PROBLEM REQUIREMENTS:
Reproduce only the lines between the one holding "Given: Tap the" and the one holding "click(x=1312, y=125)", inclusive, substituting "The canvas size is" for "The image size is" and leaving everything else unchanged.

ENTRIES:
────

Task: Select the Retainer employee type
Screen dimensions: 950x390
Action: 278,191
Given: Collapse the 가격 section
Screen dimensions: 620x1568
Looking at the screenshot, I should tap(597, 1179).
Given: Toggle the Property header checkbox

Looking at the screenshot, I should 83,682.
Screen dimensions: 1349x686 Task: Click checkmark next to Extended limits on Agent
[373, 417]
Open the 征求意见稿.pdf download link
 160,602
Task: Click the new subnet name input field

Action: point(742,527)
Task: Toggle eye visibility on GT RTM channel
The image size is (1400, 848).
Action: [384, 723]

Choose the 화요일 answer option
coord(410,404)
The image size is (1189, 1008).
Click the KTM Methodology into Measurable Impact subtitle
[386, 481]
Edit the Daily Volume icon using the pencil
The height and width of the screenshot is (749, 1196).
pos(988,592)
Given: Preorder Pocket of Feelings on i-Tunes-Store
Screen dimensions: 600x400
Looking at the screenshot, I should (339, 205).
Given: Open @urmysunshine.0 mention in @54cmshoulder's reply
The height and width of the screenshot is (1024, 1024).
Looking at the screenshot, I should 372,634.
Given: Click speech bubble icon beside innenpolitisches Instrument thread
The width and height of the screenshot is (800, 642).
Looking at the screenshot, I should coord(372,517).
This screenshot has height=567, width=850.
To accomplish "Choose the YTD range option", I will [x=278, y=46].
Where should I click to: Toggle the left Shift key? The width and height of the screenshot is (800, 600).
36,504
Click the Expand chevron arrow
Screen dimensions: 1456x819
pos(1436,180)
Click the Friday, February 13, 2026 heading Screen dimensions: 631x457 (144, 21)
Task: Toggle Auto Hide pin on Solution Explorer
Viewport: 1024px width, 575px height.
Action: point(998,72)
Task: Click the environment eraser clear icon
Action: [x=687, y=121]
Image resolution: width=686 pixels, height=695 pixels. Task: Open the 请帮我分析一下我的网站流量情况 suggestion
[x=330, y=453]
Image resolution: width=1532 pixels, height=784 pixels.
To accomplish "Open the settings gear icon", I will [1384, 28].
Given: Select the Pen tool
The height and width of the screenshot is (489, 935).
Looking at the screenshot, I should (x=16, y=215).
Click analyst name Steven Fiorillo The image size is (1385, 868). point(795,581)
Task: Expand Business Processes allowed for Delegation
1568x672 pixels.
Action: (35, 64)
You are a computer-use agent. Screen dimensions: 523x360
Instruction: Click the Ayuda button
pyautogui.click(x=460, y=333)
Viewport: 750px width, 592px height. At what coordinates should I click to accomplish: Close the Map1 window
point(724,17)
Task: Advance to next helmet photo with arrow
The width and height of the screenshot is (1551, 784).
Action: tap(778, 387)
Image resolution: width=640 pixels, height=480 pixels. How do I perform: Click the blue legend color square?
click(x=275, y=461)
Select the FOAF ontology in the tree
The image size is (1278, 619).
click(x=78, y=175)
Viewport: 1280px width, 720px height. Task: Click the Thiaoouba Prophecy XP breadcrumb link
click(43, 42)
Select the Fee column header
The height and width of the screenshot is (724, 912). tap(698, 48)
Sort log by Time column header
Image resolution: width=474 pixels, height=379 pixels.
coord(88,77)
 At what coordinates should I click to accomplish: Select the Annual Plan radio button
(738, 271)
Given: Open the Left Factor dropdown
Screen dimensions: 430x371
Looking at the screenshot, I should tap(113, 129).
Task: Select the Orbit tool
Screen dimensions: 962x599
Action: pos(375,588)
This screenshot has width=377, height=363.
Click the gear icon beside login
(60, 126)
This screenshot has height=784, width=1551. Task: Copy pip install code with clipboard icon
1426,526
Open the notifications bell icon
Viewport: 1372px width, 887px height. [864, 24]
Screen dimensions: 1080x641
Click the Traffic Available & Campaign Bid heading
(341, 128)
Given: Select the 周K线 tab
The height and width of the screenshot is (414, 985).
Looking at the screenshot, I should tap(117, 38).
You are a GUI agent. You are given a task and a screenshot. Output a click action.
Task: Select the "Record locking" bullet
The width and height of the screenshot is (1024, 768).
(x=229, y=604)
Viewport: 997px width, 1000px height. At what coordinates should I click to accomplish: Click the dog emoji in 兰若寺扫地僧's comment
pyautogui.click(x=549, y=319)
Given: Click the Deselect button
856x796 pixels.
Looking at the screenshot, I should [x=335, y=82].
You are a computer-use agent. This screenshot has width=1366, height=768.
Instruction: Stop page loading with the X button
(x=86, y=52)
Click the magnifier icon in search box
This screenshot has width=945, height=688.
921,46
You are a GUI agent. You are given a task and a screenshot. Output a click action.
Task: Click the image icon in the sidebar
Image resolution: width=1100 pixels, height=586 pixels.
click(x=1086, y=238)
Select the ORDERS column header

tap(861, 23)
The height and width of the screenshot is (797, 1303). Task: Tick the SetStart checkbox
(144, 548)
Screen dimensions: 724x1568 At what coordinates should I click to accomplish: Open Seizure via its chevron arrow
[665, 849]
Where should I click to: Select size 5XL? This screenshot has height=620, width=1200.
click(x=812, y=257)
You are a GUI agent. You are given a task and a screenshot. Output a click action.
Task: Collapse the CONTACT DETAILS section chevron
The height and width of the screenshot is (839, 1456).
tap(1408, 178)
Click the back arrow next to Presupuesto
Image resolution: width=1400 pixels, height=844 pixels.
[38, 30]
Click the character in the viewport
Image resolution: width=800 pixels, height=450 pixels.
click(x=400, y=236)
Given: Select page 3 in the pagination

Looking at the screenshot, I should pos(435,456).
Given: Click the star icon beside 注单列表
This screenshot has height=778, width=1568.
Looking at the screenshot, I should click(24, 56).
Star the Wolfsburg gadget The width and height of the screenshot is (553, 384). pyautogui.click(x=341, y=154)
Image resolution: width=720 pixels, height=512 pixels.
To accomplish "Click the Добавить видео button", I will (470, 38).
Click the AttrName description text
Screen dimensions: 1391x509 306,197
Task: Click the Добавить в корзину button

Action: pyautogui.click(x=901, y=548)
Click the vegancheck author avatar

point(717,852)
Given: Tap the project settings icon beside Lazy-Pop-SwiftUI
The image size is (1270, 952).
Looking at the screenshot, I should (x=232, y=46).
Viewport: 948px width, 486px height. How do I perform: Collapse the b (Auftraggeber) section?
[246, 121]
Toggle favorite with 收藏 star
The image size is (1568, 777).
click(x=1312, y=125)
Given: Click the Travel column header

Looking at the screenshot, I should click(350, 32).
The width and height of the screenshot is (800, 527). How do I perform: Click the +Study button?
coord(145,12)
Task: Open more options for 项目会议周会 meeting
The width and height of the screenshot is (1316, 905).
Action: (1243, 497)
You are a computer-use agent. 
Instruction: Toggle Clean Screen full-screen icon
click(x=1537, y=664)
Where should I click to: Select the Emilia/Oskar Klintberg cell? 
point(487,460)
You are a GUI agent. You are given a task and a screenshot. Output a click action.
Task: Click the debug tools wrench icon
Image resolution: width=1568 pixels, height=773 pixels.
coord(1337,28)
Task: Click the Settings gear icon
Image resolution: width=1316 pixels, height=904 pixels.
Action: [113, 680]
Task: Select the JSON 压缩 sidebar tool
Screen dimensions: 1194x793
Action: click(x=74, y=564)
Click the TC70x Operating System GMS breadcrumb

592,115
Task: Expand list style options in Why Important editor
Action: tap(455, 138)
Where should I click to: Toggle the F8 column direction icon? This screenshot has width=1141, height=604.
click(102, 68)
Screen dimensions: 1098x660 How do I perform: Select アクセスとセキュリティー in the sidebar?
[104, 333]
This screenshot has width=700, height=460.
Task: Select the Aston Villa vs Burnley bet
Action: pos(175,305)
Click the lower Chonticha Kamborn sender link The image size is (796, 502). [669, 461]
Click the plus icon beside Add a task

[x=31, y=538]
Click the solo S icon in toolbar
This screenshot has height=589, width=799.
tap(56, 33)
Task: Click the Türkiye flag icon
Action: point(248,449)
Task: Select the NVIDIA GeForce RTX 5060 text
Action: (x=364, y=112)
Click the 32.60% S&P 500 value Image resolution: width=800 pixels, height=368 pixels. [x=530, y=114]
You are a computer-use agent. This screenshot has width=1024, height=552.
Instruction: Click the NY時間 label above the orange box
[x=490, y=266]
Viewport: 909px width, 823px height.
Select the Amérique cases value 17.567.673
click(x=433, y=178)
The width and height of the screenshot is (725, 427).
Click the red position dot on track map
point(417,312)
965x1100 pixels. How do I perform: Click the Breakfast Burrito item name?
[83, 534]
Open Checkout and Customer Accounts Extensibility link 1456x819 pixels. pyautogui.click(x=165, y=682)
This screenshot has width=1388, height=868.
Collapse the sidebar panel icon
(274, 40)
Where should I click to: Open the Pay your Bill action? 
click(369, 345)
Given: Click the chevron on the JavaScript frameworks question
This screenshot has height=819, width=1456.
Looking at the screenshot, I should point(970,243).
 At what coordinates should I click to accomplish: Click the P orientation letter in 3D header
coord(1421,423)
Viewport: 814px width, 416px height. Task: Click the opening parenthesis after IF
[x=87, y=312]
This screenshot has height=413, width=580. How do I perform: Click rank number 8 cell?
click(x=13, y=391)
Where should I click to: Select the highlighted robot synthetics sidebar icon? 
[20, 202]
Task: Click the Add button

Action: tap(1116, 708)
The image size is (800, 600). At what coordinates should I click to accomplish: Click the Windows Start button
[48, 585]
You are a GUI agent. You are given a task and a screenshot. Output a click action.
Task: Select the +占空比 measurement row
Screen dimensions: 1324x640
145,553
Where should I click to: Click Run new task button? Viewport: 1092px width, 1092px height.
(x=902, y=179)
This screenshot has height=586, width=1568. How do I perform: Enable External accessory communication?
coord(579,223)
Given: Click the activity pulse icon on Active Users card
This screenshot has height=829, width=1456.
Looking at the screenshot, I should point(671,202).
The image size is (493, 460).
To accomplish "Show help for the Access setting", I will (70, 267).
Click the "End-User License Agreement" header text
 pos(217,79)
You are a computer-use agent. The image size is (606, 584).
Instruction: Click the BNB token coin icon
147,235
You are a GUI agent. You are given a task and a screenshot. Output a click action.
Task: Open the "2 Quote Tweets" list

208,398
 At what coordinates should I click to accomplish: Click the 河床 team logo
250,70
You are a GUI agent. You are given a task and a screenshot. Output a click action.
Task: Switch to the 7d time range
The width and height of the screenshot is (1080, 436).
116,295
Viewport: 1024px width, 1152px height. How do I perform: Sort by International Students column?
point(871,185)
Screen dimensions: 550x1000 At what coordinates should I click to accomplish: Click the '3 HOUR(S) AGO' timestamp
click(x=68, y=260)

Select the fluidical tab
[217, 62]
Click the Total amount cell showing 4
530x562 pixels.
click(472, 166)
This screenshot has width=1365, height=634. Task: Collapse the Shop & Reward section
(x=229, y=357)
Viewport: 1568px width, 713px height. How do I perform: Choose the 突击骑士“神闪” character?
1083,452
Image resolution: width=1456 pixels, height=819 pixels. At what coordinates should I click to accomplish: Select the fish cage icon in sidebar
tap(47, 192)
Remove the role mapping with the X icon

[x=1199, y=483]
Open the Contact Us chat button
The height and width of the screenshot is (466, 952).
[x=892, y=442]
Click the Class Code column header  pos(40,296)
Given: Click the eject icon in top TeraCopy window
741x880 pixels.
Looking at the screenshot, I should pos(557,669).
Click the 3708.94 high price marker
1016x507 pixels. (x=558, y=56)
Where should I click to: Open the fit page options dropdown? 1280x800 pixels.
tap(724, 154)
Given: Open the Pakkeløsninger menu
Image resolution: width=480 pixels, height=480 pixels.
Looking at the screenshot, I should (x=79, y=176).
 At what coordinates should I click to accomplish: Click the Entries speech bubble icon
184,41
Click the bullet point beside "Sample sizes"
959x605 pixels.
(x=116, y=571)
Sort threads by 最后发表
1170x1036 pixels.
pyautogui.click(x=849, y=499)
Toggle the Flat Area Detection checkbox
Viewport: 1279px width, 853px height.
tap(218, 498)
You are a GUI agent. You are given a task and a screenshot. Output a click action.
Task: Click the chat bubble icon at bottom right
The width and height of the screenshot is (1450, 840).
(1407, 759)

────

ANSWER:
Given: Tap the project settings icon beside Lazy-Pop-SwiftUI
The canvas size is (1270, 952).
Looking at the screenshot, I should (x=232, y=46).
Viewport: 948px width, 486px height. How do I perform: Collapse the b (Auftraggeber) section?
[246, 121]
Toggle favorite with 收藏 star
The canvas size is (1568, 777).
click(x=1312, y=125)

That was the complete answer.